TO-DO LIST >>
1 – In the passage on the cluster modeling unit and the control apparatus, print the text between "At a constant" and "the distribution ranges.", inclusive.
2 – According to the passage on the cluster modeling unit and the control apparatus, which modeling method is given as an example?
3 – Continue the passage on the cluster modeling unit and the control apparatus from its last sentence.

GIVEN PASSAGE >>
════════
At a constant interval or at each user specified timing, the cluster modeling unit 507 performs modeling based on the specified types of property amounts for the most recent fixed period of time, stored in the property amount storage unit 506. As a modeling method, for example, a k-means method can be given as an example. For example, the cluster modeling unit 507 performs modeling by a k-means method to generate the information indicating the distribution range for each cluster depicted in FIGS. 1 and 2. The cluster modeling unit 507 further performs normalization concerning the information indicating the distribution ranges.

The transmitting unit 508 transmits to the control apparatus 300, information indicating the distribution ranges obtained by the cluster modeling unit 507. Alternatively, the transmitting unit 508 may transmit to the control apparatus 300, information indicating property amount distribution positions obtained by the cluster analyzing unit 505. Here, although the classifying apparatus 102 transmits to the control apparatus 300, information indicating distribution positions of property amounts or information indicating distribution ranges of property amounts, such information may be stored in a storage apparatus that can be accessed by both the control apparatus 300 and the classifying apparatus 102.

FIG. 7 is a block diagram depicting a functional configuration of the control apparatus. The control apparatus 300 includes an obtaining unit 701, a first deriving unit 702, a determining unit 703, a detecting unit 704, a second deriving unit 705, an extracting unit 706, a calculating unit 707, a specifying unit 708, a type specifying unit 709, and a control unit 710. Processes of the obtaining unit 701 to the control unit 710, more specifically, for example, are encoded in the control program stored in the storage apparatus 302. The CPU 301 reads out the control program from the storage apparatus 302 and executes the processes encoded in the control program whereby, processes of the obtaining unit 701 to the control unit 710 are realized. Alternatively, the CPU 301 may obtain the control program from the network NET via the network I/F 303. As depicted in FIG. 1, groups are referred to as clusters.
════════
DATASET EXCERPTS >>
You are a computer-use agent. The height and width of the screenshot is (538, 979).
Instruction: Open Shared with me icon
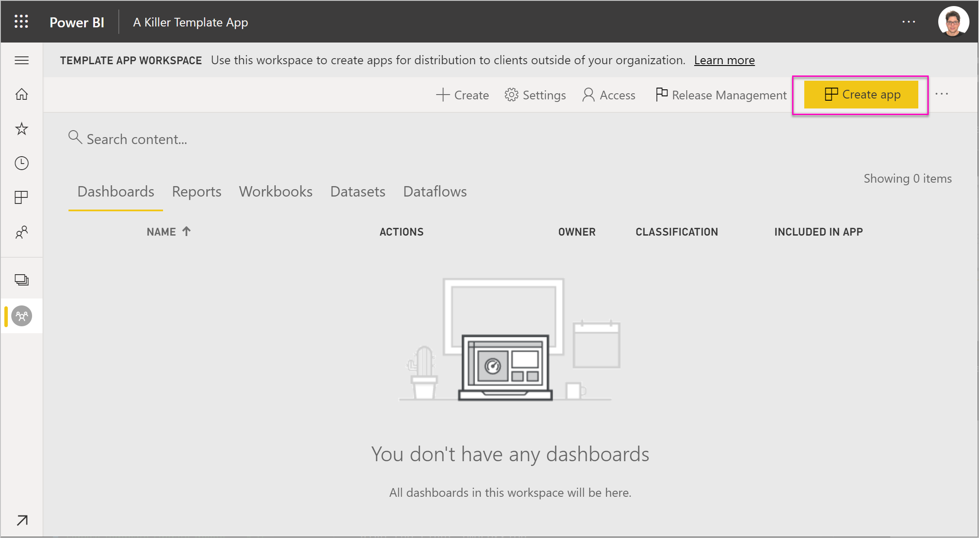point(22,233)
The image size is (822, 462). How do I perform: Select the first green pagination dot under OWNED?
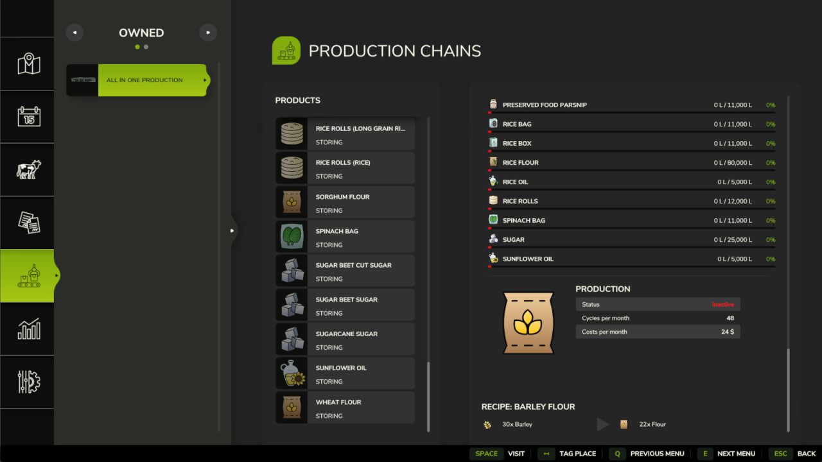(137, 47)
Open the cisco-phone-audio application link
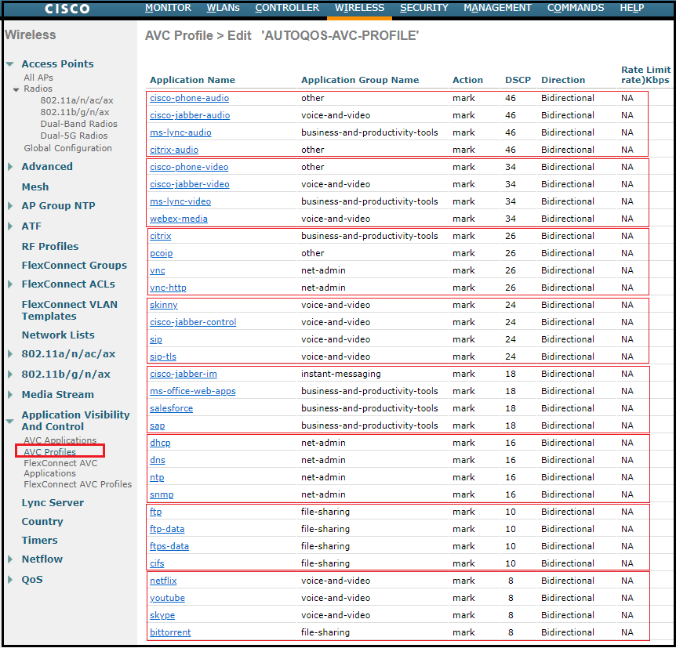 coord(189,98)
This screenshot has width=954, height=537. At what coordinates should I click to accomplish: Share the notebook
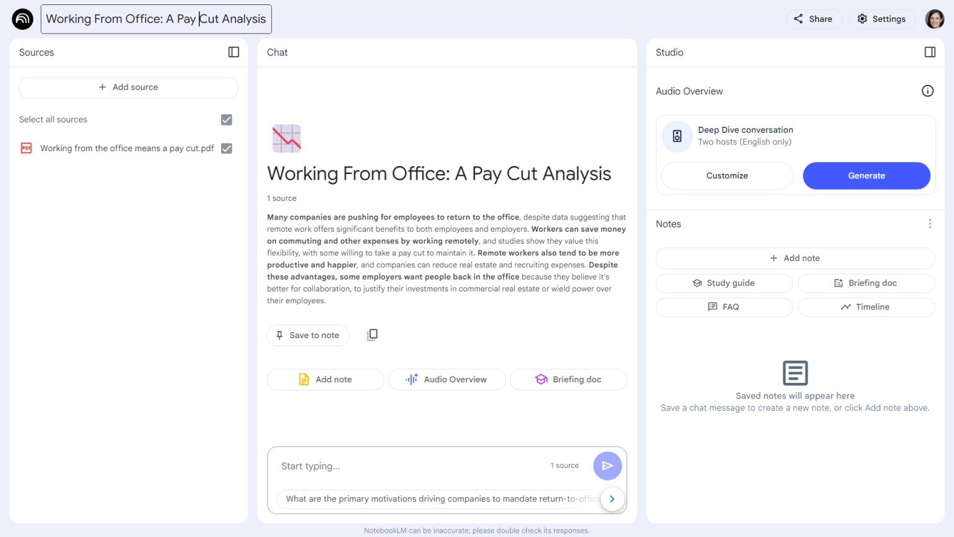coord(814,19)
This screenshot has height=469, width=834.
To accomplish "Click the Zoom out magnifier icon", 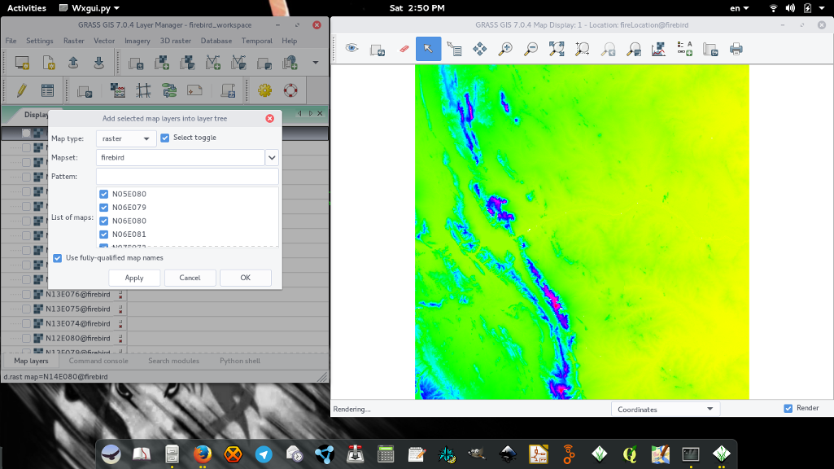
════════
IN RESPONSE >>
1 –
At a constant interval or at each user specified timing, the cluster modeling unit 507 performs modeling based on the specified types of property amounts for the most recent fixed period of time, stored in the property amount storage unit 506. As a modeling method, for example, a k-means method can be given as an example. For example, the cluster modeling unit 507 performs modeling by a k-means method to generate the information indicating the distribution range for each cluster depicted in FIGS. 1 and 2. The cluster modeling unit 507 further performs normalization concerning the information indicating the distribution ranges.

2 – A k-means method.

3 –
The obtaining unit 701 obtains for each cluster, information indicating distribution positions of property amounts in given data classified by the classifying apparatus 102 and stores the obtained information to a storage unit. As described with reference to FIG. 1, information that indicates distribution positions of property amounts may be normalized values of the property amounts, or information that indicates the distribution ranges of the property amounts. More specifically, the obtaining unit 701 may receive the information from the classifying apparatus 102 by a receiving unit 711 as depicted in FIG. 7, or may obtain from a storage apparatus accessible by the control apparatus 300, the information indicating the property amount distribution positions obtained from the classifying apparatus 102. Alternatively, if the control apparatus 300 is equipped with an input means, the control apparatus 300 may receive input of the information indicating property amount distribution positions obtained by the classifying apparatus 102.

The first deriving unit 702 derives based on the information obtained by the obtaining unit 701 and indicating the property amount distribution positions, information indicating the proximity of property amount distribution positions between clusters. As described with reference to FIG. 1, for example, the information indicating the proximity of distribution positions of the property amounts may be information that indicates the extent of overlap of distribution ranges, may be the distance between distribution positions that are closest, or may be the distance between the averages of distribution positions.

The determining unit 703 determines whether the information derived by the first deriving unit 702 and indicating the proximity satisfies a given condition. If the determining unit 703 determines that the given condition is satisfied, the control unit 710 performs control to cause the classifying apparatus 102 to classify data of the same type as the given data into a cluster among multiple clusters, according to the property amount of a type that differs from a given type among the property amounts of multiple types. More specifically, the control unit 710 transmits to the classifying apparatus 102, information indicating which type of property amount, clustering is to be based on and thereby, remotely controls the classifying apparatus 102.

Further, if the determining unit 703 determines that the given condition is satisfied, the control unit 710 performs control to cause the classifying apparatus 102 to classify data of the same type into a cluster among the multiple clusters, according to the property amount of a type that differs from the given type.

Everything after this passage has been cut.